15 July 2019
Think before getting machines
Source: By V. Anantha Nageswaran & S. Raghu Raman: Mint
If technology magazines are to be believed, Artificial Intelligence (AI) would have to make moral choices in the very near future. Drones in a war zone would have to decide—and decide quickly—whether to drop a bomb on an enemy hideout near a hospital. Self-driving cars would have to make a choice between slamming the brakes suddenly and injuring their passenger or hitting a jaywalking pedestrian.
Serious attempts are being made to distil moral principles from observing human decision-making in experimental conditions. There is a strong push to make machines learn from humans and human artefacts on decision-making and morality. Futurologists like Ray Kurzweil predict that by 2029, we would have machines that can do all things that humans do today and could even better them. But can humans do a good job of coaching AI to exercise moral choices?
There is a debate around the issue of whether humans inherit a moral sense or acquire it as we grow. One school of thought argues that morality in humans is deeply intertwined with our evolutionary and cultural past. Charles Darwin alluded to it and more recently E. O. Wilson has been at the forefront of pushing this idea forward.
Essentially, it has been suggested that moral preferences have been shaped through millions of years by evolutionary forces. If social psychologist Jonathan Haidt is correct, moral judgements are, in effect, automatic and intuitive. Experiences, family, upbringing and culture play a crucial role in developing a moral sense. But, in both these theoretical cases, what is reasonably clear is that the development of a moral compass takes time. It could be aeons or human years, but it’s still a time-consuming process. Transferring this capability to AI or robots would have to recognize this challenge. Put differently, it is not a simple matter of developing a manual and coding it into robots. That would be hubristic on our part.
Of course, it could be argued that what matters is the decision and not the process per se, and so if we crowdsource decisions for moral dilemmas then the AI would discern patterns and use it as a template for decision-making. This is precisely what “Moral Machine" (Nature, 24 October 2018) did. As an online experimental platform, it collected around 40 million decisions from millions of users around the globe on what their preferred option was when faced with moral dilemmas such as the one on self-driven cars described earlier.
Results point to three preferences which the authors recommend as foundation stones for machine ethics: spare humans over animals, spare more lives, and spare younger ones. The results are interesting. But, at the same time, it is also important to note that decisions made by humans, which forms the foundation for building machine ethics, are context-specific and hence not always consistent.
Experiments of Daniel Kahneman and Amos Tversky, the celebrated cognitive psychologists, have convincingly demonstrated the pitfalls of human decision-making.
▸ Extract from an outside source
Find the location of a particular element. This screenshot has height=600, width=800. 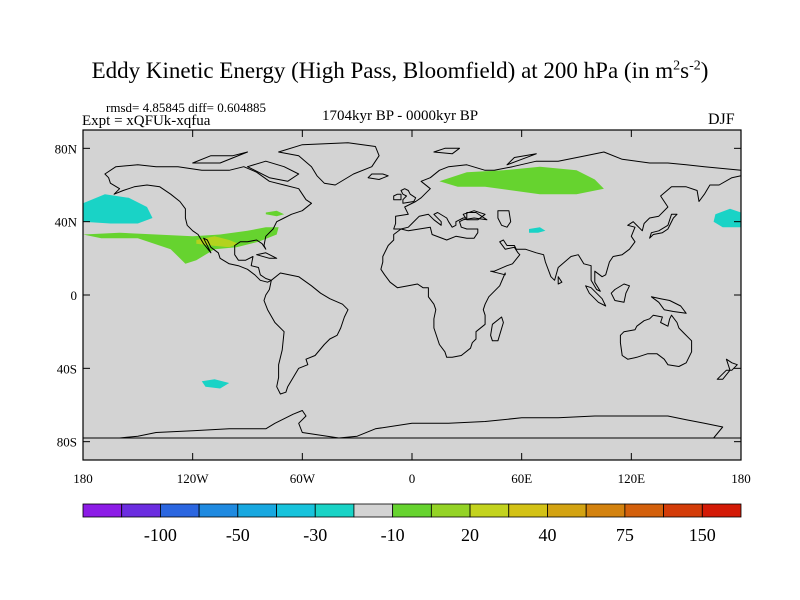

coastline-svalbard is located at coordinates (446, 151).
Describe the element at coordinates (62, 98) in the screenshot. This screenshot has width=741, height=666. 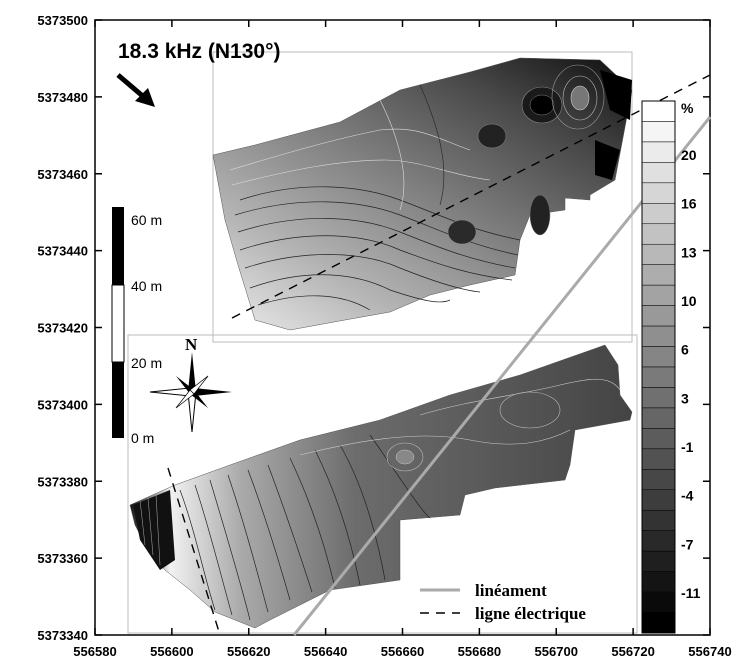
I see `y-tick-label: 5373480` at that location.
We rely on heuristics or short-cuts for making decisions, and continue to do so even if we are told that the decisions are sub-optimal. Added to this, Prospect Theory, for which Daniel Kahneman won the Nobel Prize in 2002, postulates that humans assign more weight to losses than comparable gains—loss aversion. In fact, multiple experiments have shown that the way a question is framed, in terms of either a loss or a gain, alters our response to that question.
To top it all, various biases plague our choices. Not surprisingly, humans transmit these biases when they teach AI. For example, Amazon’s experimental AI-based hiring tool showed a distinct preference for men over women. This is not surprising if you consider that the AI “learnt" to do this by scanning applications received by the company in the last 10 years, which were predominantly from males.
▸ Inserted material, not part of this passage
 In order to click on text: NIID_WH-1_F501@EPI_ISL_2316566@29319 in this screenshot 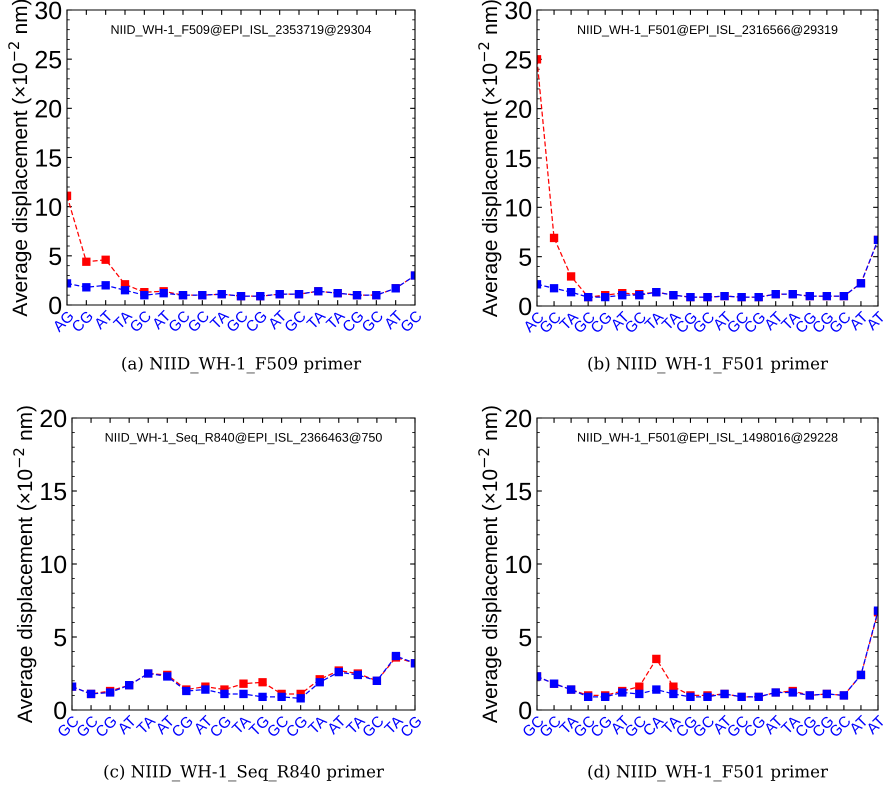, I will do `click(708, 30)`.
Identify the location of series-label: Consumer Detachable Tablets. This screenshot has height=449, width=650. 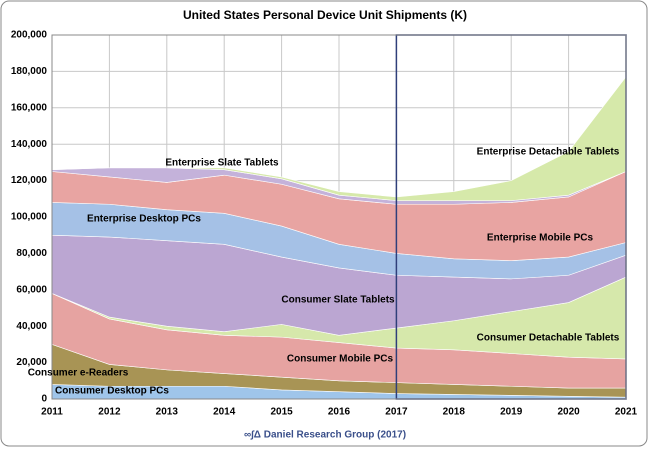
(548, 338).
Leaving aside the world of experiments, how humans respond to real life moral dilemmas also shows the quirks and inconsistencies that characterize us. Take the case of expeditions to Mount Everest. In an article (The Guardian, 28 May 2012) Jon Henley narrates how in 2006, almost 40 climbers went past a dying British mountaineer. None stopped to help. In contrast, a few weeks later, a US climber abandoned his bid to summit and instead joined others to rescue an Australian climber. In 2012, an Israeli climber rescued another mountaineer by carrying him on his back for almost eight hours.
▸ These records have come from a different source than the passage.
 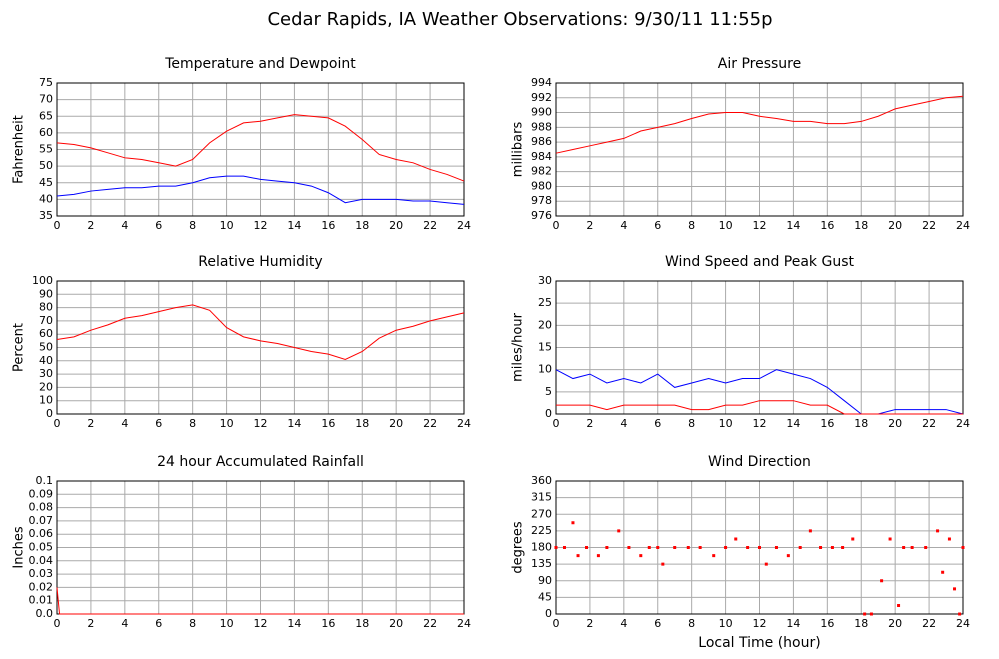 What do you see at coordinates (760, 64) in the screenshot?
I see `panel-title: Air Pressure` at bounding box center [760, 64].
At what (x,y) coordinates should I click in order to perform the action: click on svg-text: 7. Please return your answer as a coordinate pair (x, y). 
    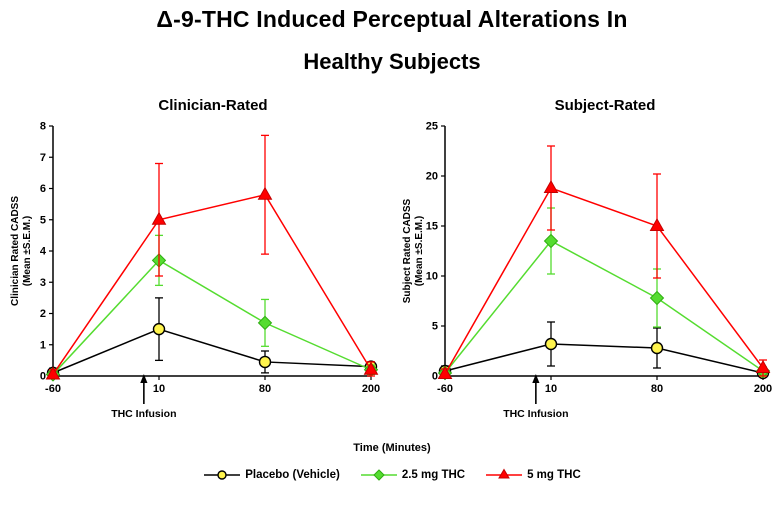
    Looking at the image, I should click on (43, 158).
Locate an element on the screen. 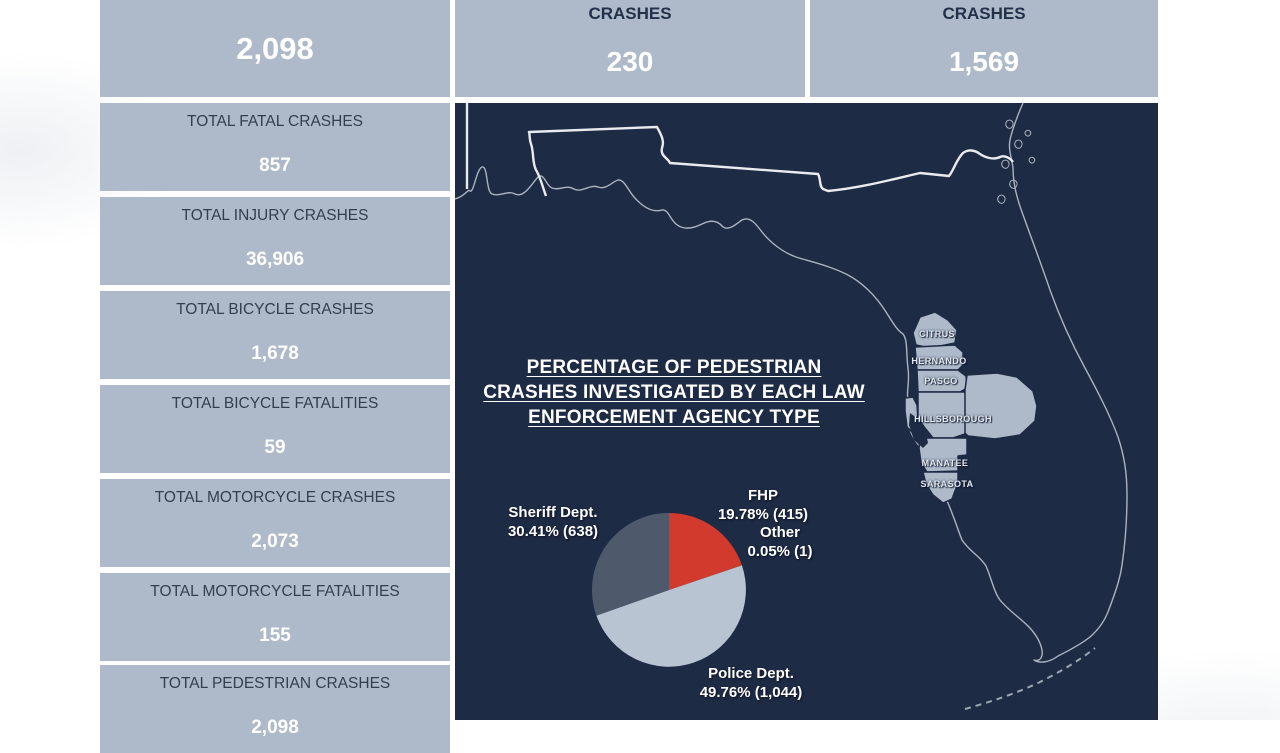 Image resolution: width=1280 pixels, height=753 pixels. stat-value: 155 is located at coordinates (275, 636).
The question is not whether AI could be taught to avoid all human heuristics, but whether or not it is right to avoid them. Perhaps heuristics have served humans well because other humans understand them and know what to anticipate. Second, in a confrontation, how will two machines figure each other out? Third, forget about teaching morals to machines. Is it even moral to replace men (and women) with machines, especially in low-skill occupations? Finally, in the Indian context, it is sobering to note that, based on a perusal of election manifestos, Indian political parties have barely grasped the import of the challenge that AI poses humans.